Provided records
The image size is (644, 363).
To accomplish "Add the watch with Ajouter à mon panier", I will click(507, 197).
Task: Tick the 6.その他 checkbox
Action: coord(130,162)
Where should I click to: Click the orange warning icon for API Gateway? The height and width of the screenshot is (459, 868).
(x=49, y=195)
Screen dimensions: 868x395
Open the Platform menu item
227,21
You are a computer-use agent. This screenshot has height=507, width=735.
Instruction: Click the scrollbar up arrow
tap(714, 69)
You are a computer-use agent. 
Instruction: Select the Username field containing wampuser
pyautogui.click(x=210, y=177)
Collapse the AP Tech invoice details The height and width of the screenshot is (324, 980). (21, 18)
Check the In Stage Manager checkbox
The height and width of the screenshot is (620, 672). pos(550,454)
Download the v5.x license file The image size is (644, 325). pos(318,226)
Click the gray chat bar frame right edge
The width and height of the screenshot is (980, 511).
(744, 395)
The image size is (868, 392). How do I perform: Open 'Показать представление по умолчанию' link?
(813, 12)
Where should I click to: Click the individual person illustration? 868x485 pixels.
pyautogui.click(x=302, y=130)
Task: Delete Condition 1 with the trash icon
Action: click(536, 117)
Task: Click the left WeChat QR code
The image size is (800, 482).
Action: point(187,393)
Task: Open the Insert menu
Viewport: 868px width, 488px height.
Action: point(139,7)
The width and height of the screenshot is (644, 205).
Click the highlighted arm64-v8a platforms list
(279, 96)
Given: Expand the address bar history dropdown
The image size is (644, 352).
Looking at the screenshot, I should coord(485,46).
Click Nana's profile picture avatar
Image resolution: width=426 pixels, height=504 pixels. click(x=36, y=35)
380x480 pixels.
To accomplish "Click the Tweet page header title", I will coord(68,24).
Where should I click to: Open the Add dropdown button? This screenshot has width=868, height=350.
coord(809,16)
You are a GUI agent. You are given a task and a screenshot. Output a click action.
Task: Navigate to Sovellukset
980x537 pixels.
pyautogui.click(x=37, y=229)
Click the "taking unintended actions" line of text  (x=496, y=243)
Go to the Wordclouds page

Work to complete
Take the stretch of lines above from the one containing "Download the v5.x" through the one containing "Task: Navigate to Sovellukset" and repeat it exactly, adding no other line.

Task output
Download the v5.x license file The image size is (644, 325). pos(318,226)
Click the gray chat bar frame right edge
The width and height of the screenshot is (980, 511).
(744, 395)
The image size is (868, 392). How do I perform: Open 'Показать представление по умолчанию' link?
(813, 12)
Where should I click to: Click the individual person illustration? 868x485 pixels.
pyautogui.click(x=302, y=130)
Task: Delete Condition 1 with the trash icon
Action: click(536, 117)
Task: Click the left WeChat QR code
The image size is (800, 482).
Action: point(187,393)
Task: Open the Insert menu
Viewport: 868px width, 488px height.
Action: point(139,7)
The width and height of the screenshot is (644, 205).
Click the highlighted arm64-v8a platforms list
(279, 96)
Given: Expand the address bar history dropdown
The image size is (644, 352).
Looking at the screenshot, I should coord(485,46).
Click Nana's profile picture avatar
Image resolution: width=426 pixels, height=504 pixels. click(x=36, y=35)
380x480 pixels.
To accomplish "Click the Tweet page header title", I will coord(68,24).
Where should I click to: Open the Add dropdown button? This screenshot has width=868, height=350.
coord(809,16)
You are a GUI agent. You are given a task and a screenshot. Output a click action.
Task: Navigate to Sovellukset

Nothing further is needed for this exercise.